The price of brent crude oil rose to $70 per barrel yesterday, supported by ongoing output cuts led by OPEC and Russia, and ignoring a rise in United States and Canadian drilling activity that points to higher future output in North America.
Brent sweet crude futures, the international benchmark for oil prices, were at $70 per barrel at 0558 GMT, up 13 cents from their last close, while U.S. West Texas Intermediate (WTI) crude futures were at 64.53 dollars a barrel, up 23 cents.
Both benchmarks last week reached levels not seen since December 2014, with Brent touching 70.05 dollars a barrel and WTI reaching as high as 64.77 dollars.
ANZ bank said on Monay that oil prices had recently risen on data that continued to show that the market was tightening.
Oil markets had been well supported by production cuts led by the Organisation of the Petroleum Exporting Countries (OPEC) and Russia, which were aimed at propping up crude prices.
The cuts started in January last year and were set to last through 2018, and coincided with healthy demand growth, pushing up crude prices by more than 13 per cent since early December.
But other factors, including political risk, also contributed.
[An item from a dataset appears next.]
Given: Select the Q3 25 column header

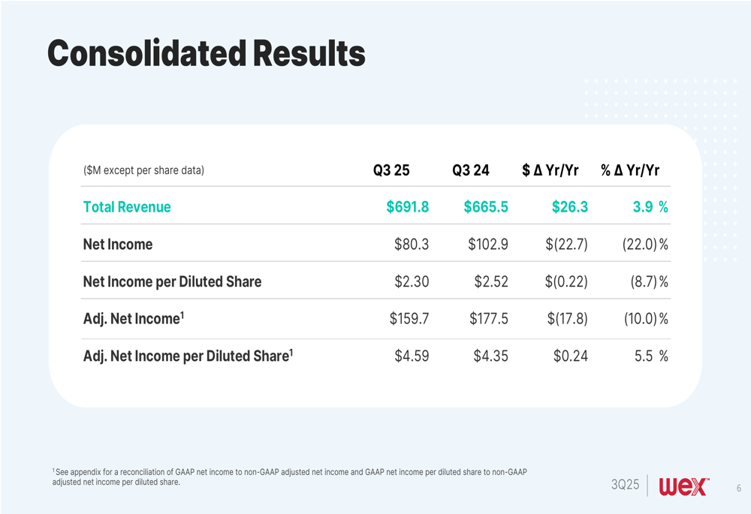Looking at the screenshot, I should (391, 170).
“Tighter fundamentals are (the) main driver to the rally in prices, but geopolitical risk and currency moves along with speculative money in tandem have exacerbated the move”, U.S. bank JPMorgan said in a note.
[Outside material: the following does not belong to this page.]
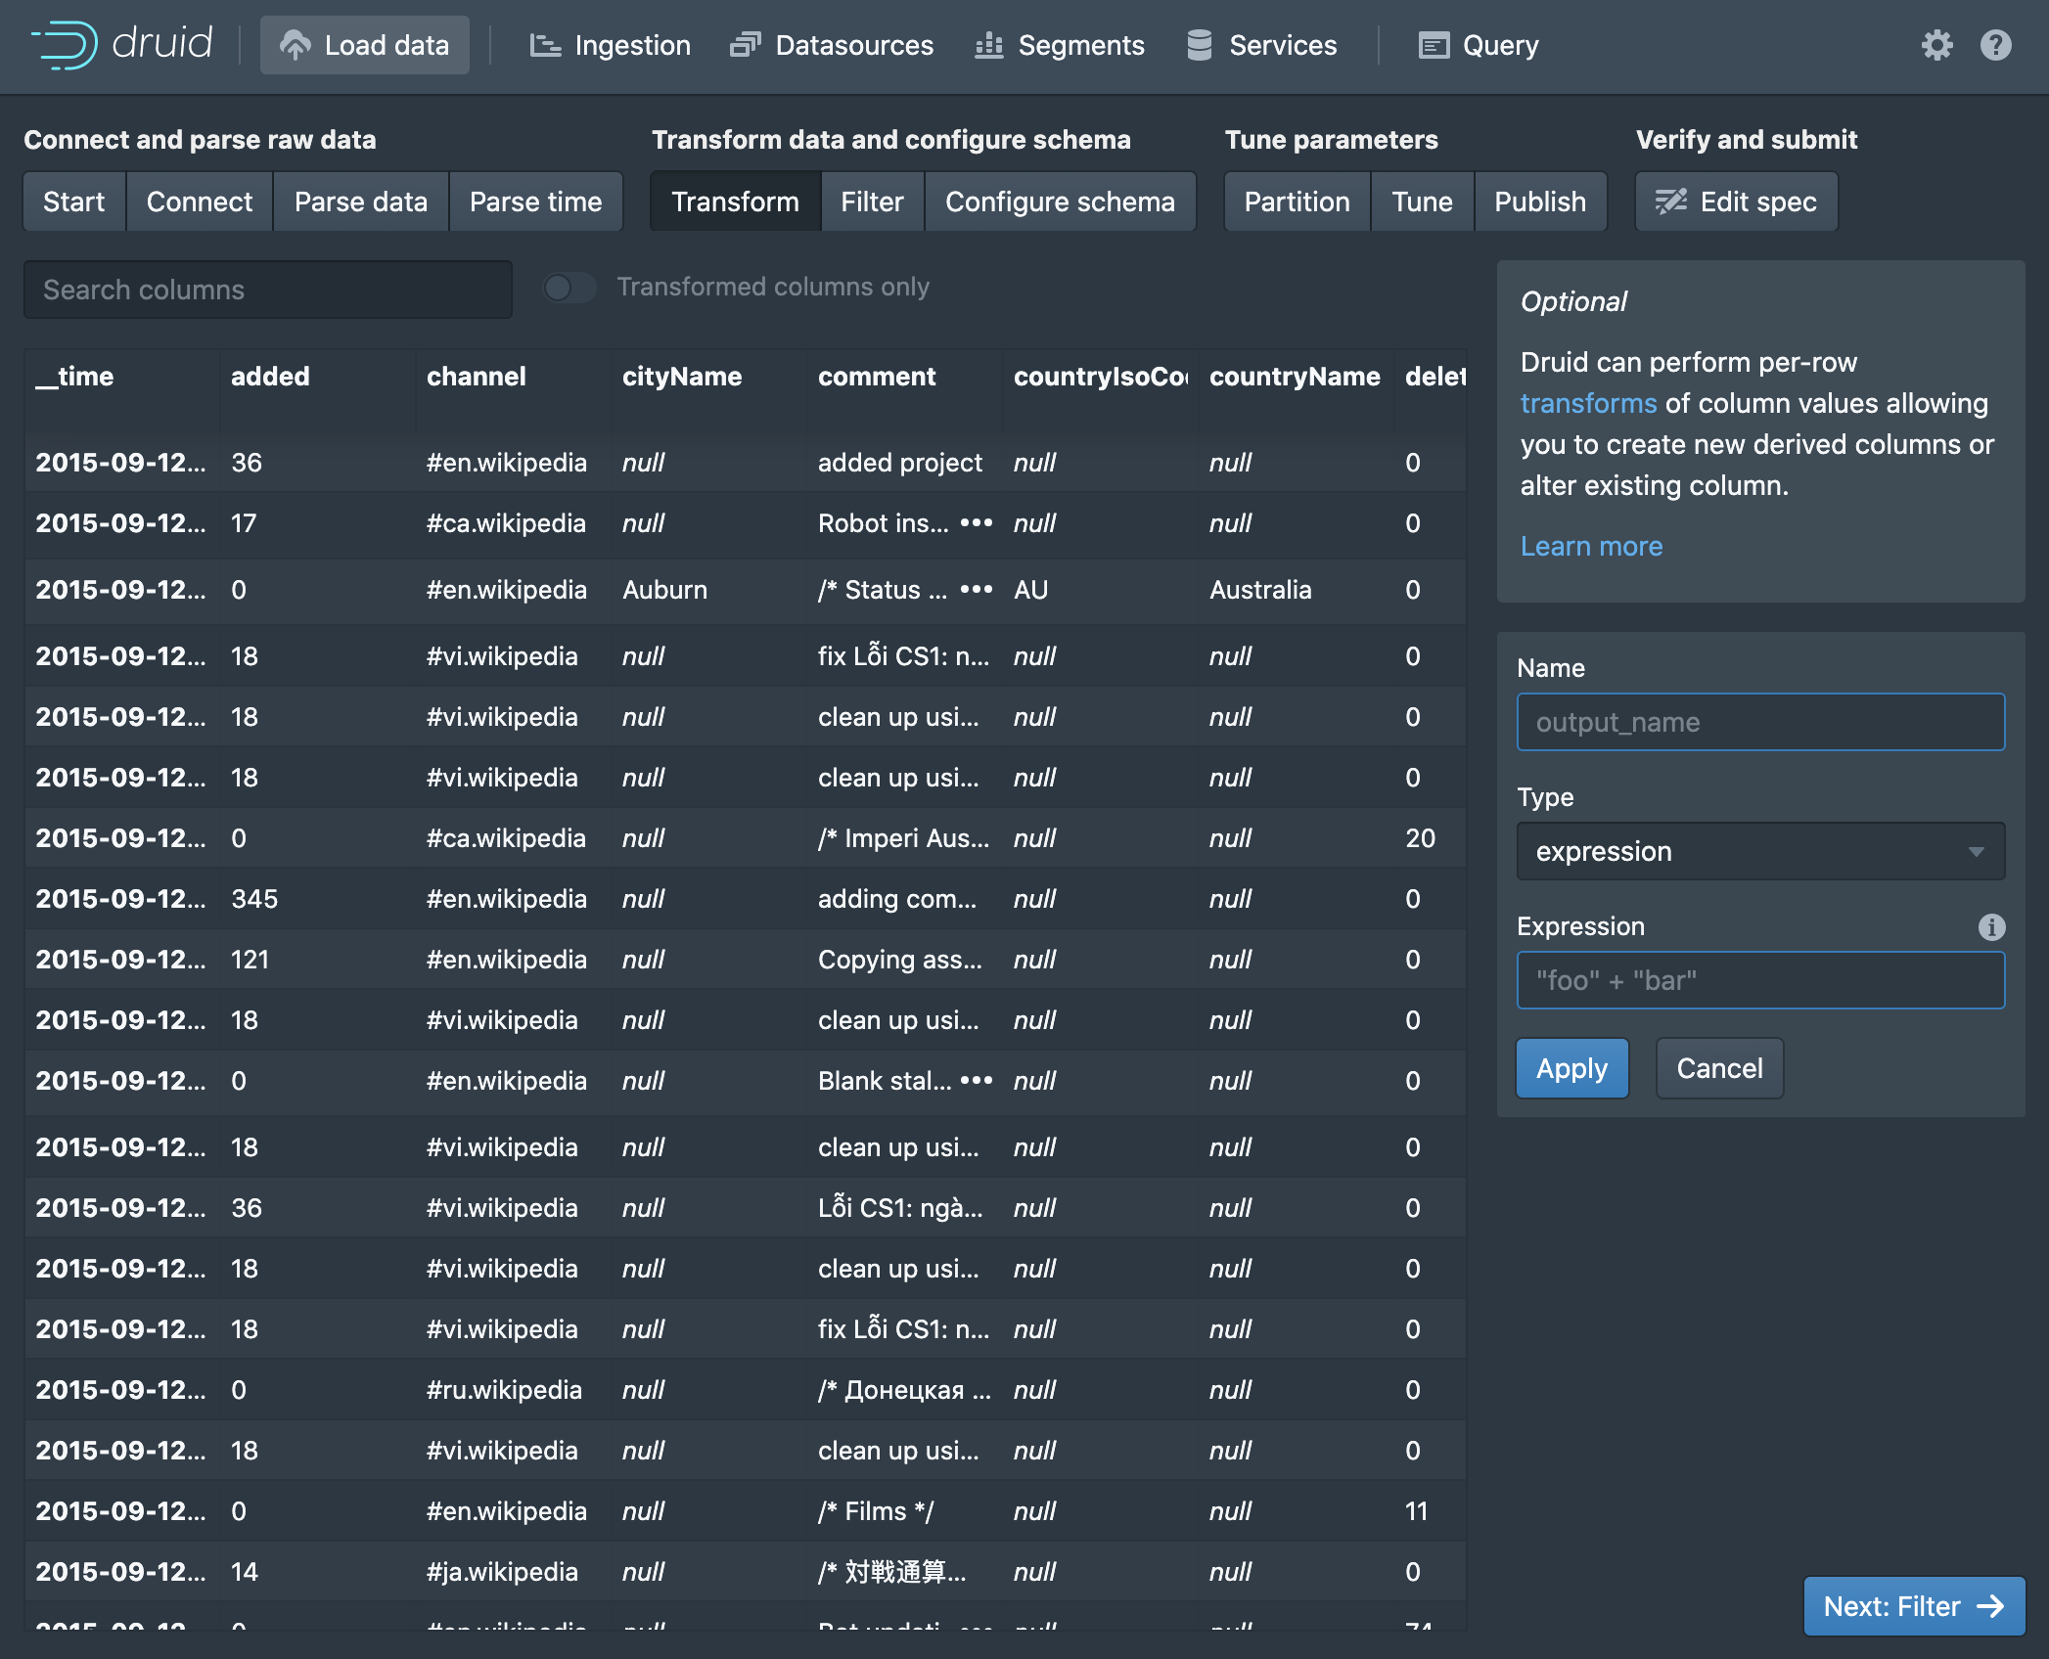The width and height of the screenshot is (2049, 1659).
Task: Click the Apply button
Action: [x=1571, y=1068]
Attracted by tighter supplies and strong consumption, financial investors have raised their net long U.S. crude futures positions, which would profit from higher prices, to a new record, the U.S. Commodity Futures Trading Commission (CFTC) said on Friday.
U.S. energy companies added 10 oilrigs in the week to January 12, taking the number to 752, energy service firm Baker Hughes said on Friday.
That was the biggest increase since June 2017. ANZ bank said the jump came “as shale producers quickly reacted to the strong rise in prices in 2018”.
The picture was similar in Canada where energy firms almost doubled the number of rigs drilling for oil last week to 185, the highest level in 10 months.
The high prices for crude, which is the most important feedstock in the petroleum industry, have also crimped profit margins for oil refiners, resulting in a decline in new crude orders.
Experts said the battle between OPEC and shale oil producers can be characterized as a two-round fight.
According to a source, “In the first round, shale producers gained market share and the price of crude crashed. In the second, OPEC curbed output as shale producers adapted to the lower prices.
“The approach of OPEC and its allies for the coming year is clear. Brent crude has just risen above $70 per barrel, apparently confirming the success of OPEC’s plan. Production cuts have been extended until the end of 2018, and excess inventories are being drawn down. But as usual, demand in the first half of the year looks to be relatively weak, meaning any reduction in inventories will have to come in the second half.
“The reality, especially if prices exceed the $70 mark, is that the fundamental supply-demand balance does not support OPEC’s optimism. Even if it did, transitioning away from supply cuts is not going to be smooth, with growth in demand likely to weaken throughout 2018. Some Russian companies seem to be itching to part ways with OPEC even though Russian Energy Minister Alexander Novak said he doesn’t see “balance” being achieved until the third or fourth quarters of next year, adding that the deal to curb supplies could be extended again, to beyond the end of 2018″.